## QUESTIONS ON THE MATERIAL
**1)** List every track in the "Recently played" section of the personal update on reading, music and movies, giving each artist and song title.
**2)** Carry on the personal update on reading, music and movies with a new paragraph that follows its final sentence.

## EXCERPTED TEXT

*** Begin section ***

I'm also enjoying Tarjei Vesaas' novel The Birds which I picked up at random in a book store in Singapore. The author's brightly painted study with its combination writing desk and bed can be admired here.

Recently played: Stars

  1. Yeah Yeah Yeahs - 'Lovebomb'
  2. David Byrne and Brian Eno - 'Help Me Somebody'
  3. Kreidler - 'Hopscotch'
  4. Martina Topley Bird - 'Lying'
  5. Studio - 'Life's A Beach' (Todd Terje Mix)
  6. Soshi Takeda - 'Water Reverberation'

Moving image

Writing and reading. Not watching movies so much. Not watching TV, at least very little TV produced in English, and I find myself unable to sit through new movies because they all seem so old. I'm sick of foreshadowing. I am sick of arcs, beats, character development, protagonists, antagonists, tropes, genre, needle drops, backstory, prequels, secondary characters, breaking the fourth wall, critics that use the word 'titular', press junkets, stans, TikTok, artificial intelligence, people that talk about Chekhov's gun but have never read or seen Chekhov, fight sequences, CGI, actors looking into the camera, actors who can't smoke, $200 million movies showing how tough life is, product placement, cameos, callbacks, retrocons, reboots, fan service, autoplay, subscriptions, upselling, apps, battery life, notifications, viral campaigns, hot takes.

Bedside reading

If there was a snap test on Elon Musk I would probably do alright at it. The man is a subject of so many articles and podcasts that stepping in stories about him is unavoidable. Nevertheless, I was pleased to add to my knowledge Zoë Schiffer's comprehensive account of Musk's Twitter purchase, Extremely Hardcore (Portfolio / Penguin), a crisp timeline of short chapters not entirely unlike the articles Schiffer has written for The Verge and others.

Even more forensic detail would have been welcome -- we would kill to know what Apple CEO Tim Cook said in his November 2022 meeting with Musk that calmed him down after their "misunderstanding" -- and only so much logic can be applied to people who are not operating on much. It's a slow-motion car crash told very fast, and the car is driving itself.

I also recommend Kyle Chayka's Filterworld: How Algorithms Flattened The Internet (Heligo Books) which tallies strongly with my opinions of the internet in 2024. The author makes sharp observations about the statistics about book publishing and music in our decade, and our learned dependency as consumers on what is served up to us by menus on retail sites like Netflix and Amazon.

*** End section ***

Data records
*** Begin section ***

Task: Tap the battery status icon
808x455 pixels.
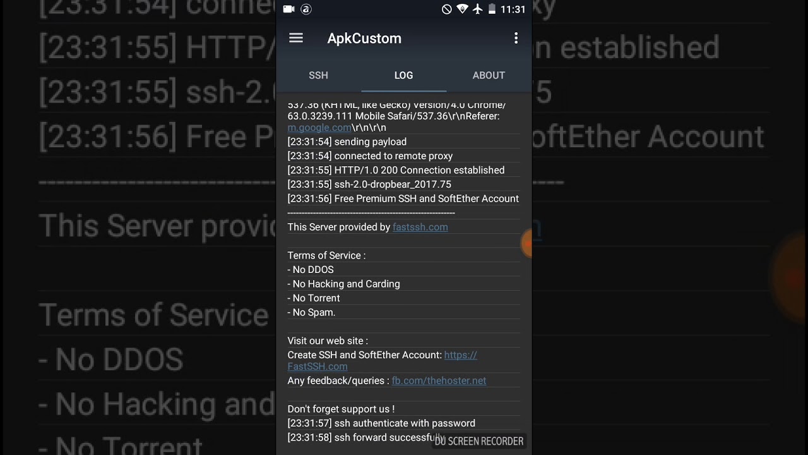Action: click(x=492, y=9)
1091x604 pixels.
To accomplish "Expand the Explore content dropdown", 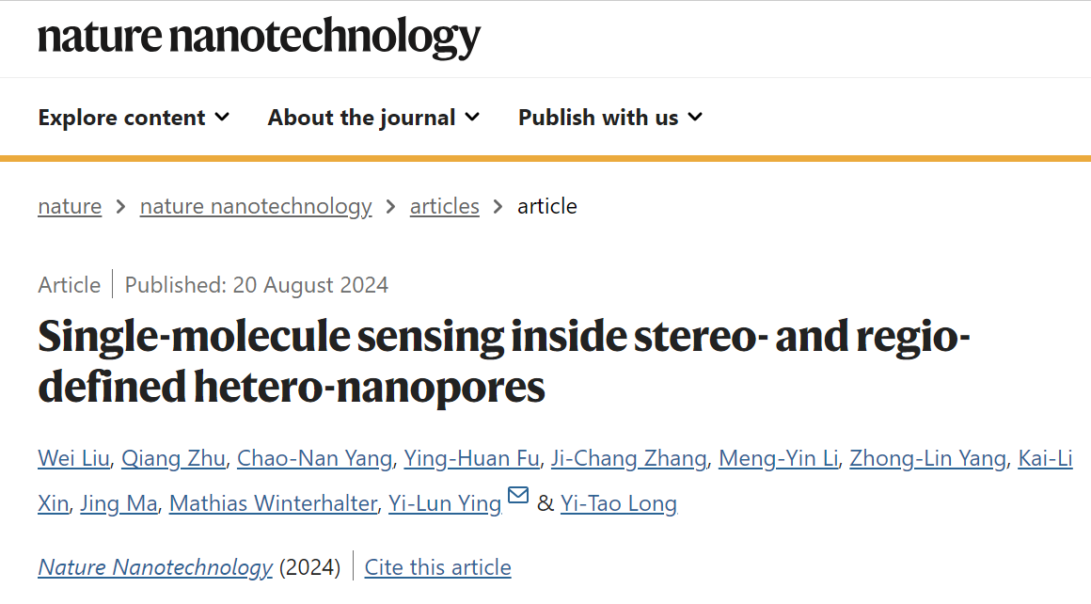I will point(134,118).
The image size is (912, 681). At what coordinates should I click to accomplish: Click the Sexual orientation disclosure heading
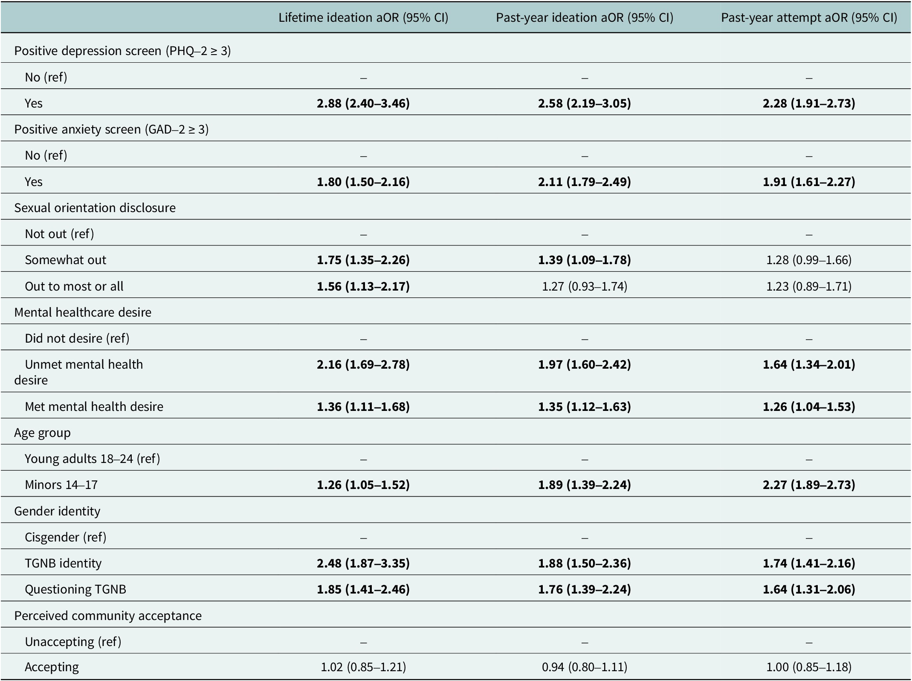click(x=95, y=208)
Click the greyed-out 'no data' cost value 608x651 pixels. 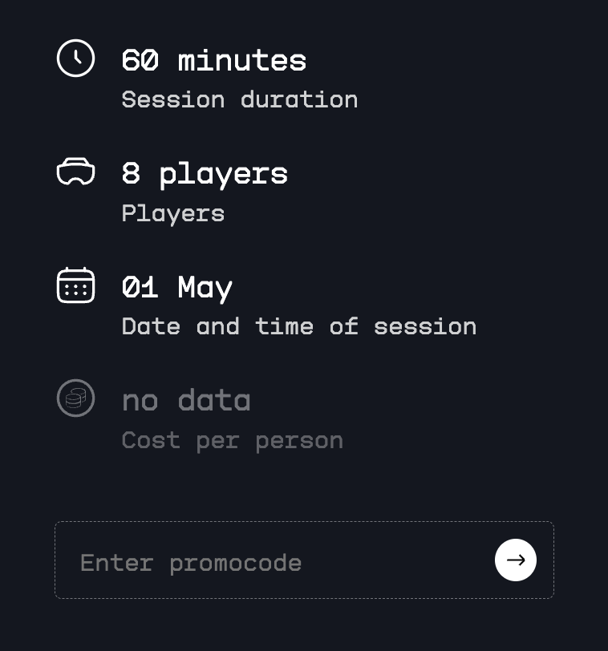click(186, 400)
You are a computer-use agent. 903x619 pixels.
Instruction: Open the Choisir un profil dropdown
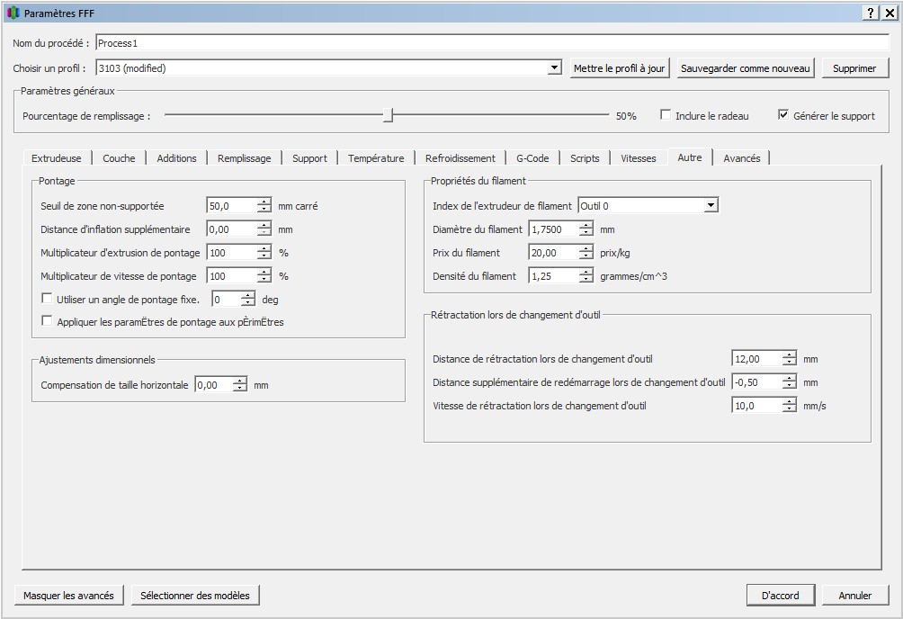pyautogui.click(x=555, y=68)
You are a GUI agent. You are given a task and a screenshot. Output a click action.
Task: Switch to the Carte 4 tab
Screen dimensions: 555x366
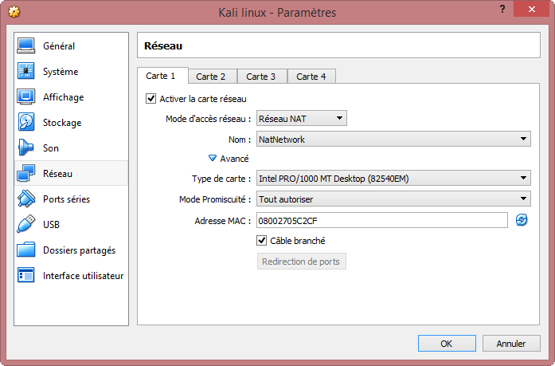(311, 77)
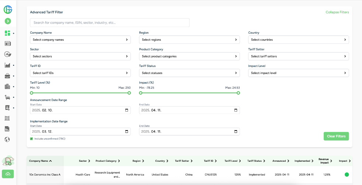Open the Select tariff setters dropdown
The width and height of the screenshot is (362, 185).
[x=298, y=56]
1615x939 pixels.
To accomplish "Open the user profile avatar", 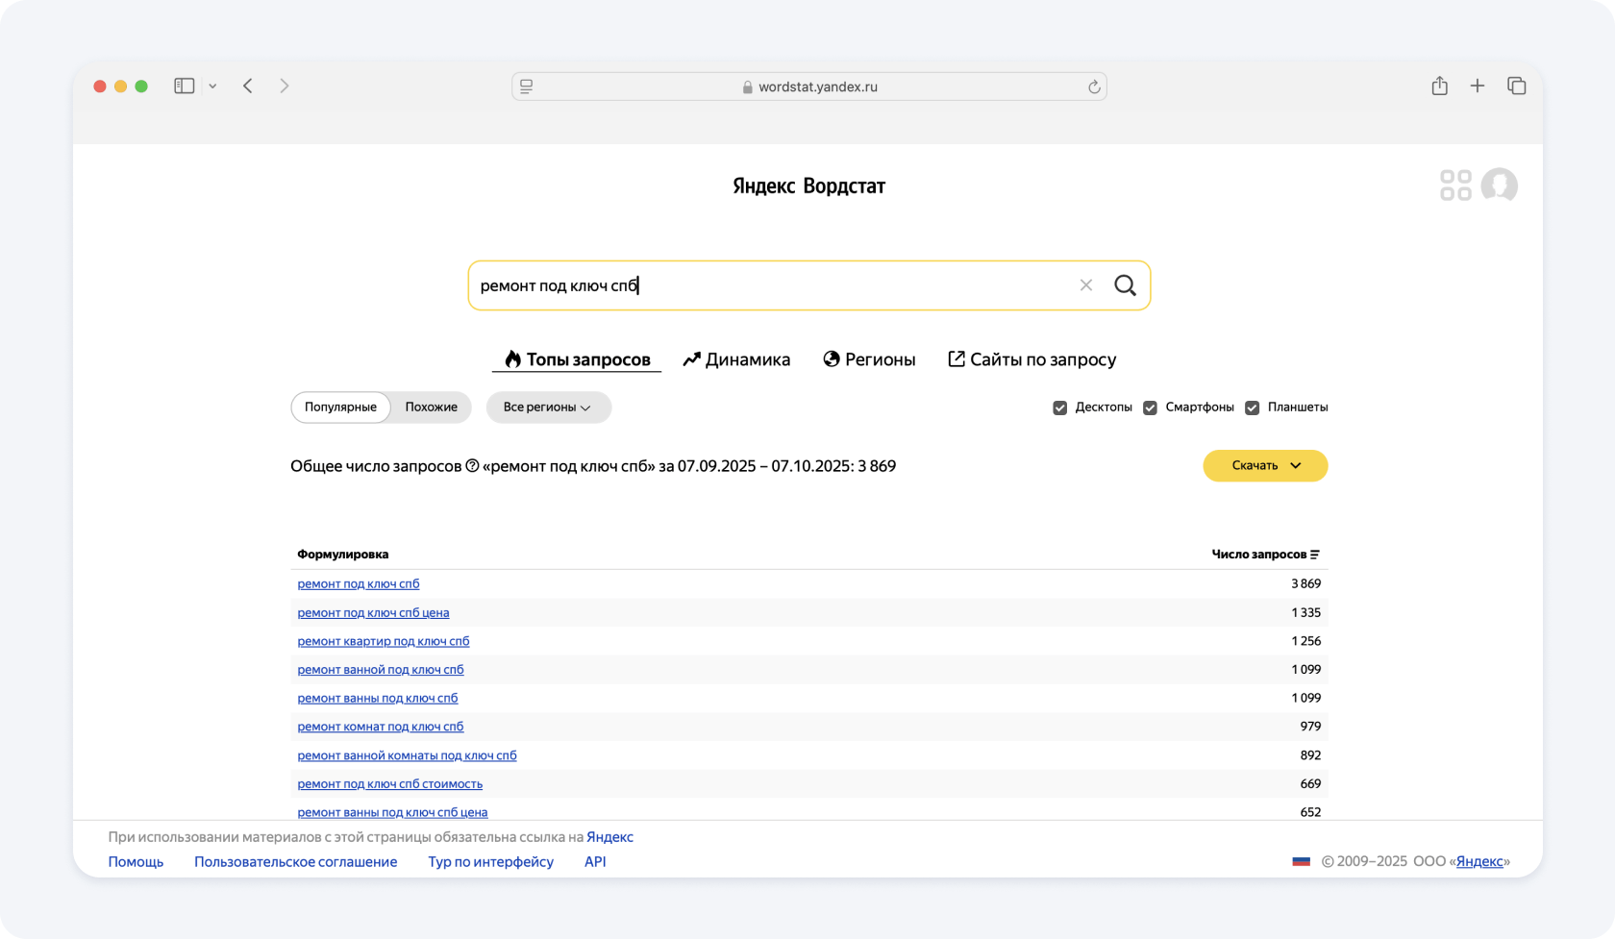I will 1499,185.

*** End section ***

## ANSWER SECTION
**1)**
1. Yeah Yeah Yeahs - 'Lovebomb'
2. David Byrne and Brian Eno - 'Help Me Somebody'
3. Kreidler - 'Hopscotch'
4. Martina Topley Bird - 'Lying'
5. Studio - 'Life's A Beach' (Todd Terje Mix)
6. Soshi Takeda - 'Water Reverberation'

**2)**
'The need to corral an audience in advance by succeeding on social media can be explained by the useful phrase "content capital". Established by the scholar Kate Eichhorn in her 2022 monograph Content, it describes the Internet-era state in which "one's ability to engage in work as an artist or as a writer is increasingly contingent on one's content capital; that is, one's ability to produce content not about one's work but about one's status as an artist, writer, or performer." In other words, the emphasis is not on the thing itself but the aura that surrounds it ... If Roland Barthes's 1967 essay predicted "the death of the author," the author's personal brand is now all that matters; it's the work itself that is dead.'

Shout-out to Jaron Lanier who is one of the blurbs on Filterworld and not online so will never read this. Lanier wrote the book Ten Arguments for Deleting Your Social Media Accounts, and all 10 were solid, but Chayka's unpicking of the banality of our reliance on numeric expressions of corporate policy is somehow more motivating. Chayka quotes scholar and critic Gayatri Spivak: "Globalisation takes place only in capital and data. Everything else is damage control."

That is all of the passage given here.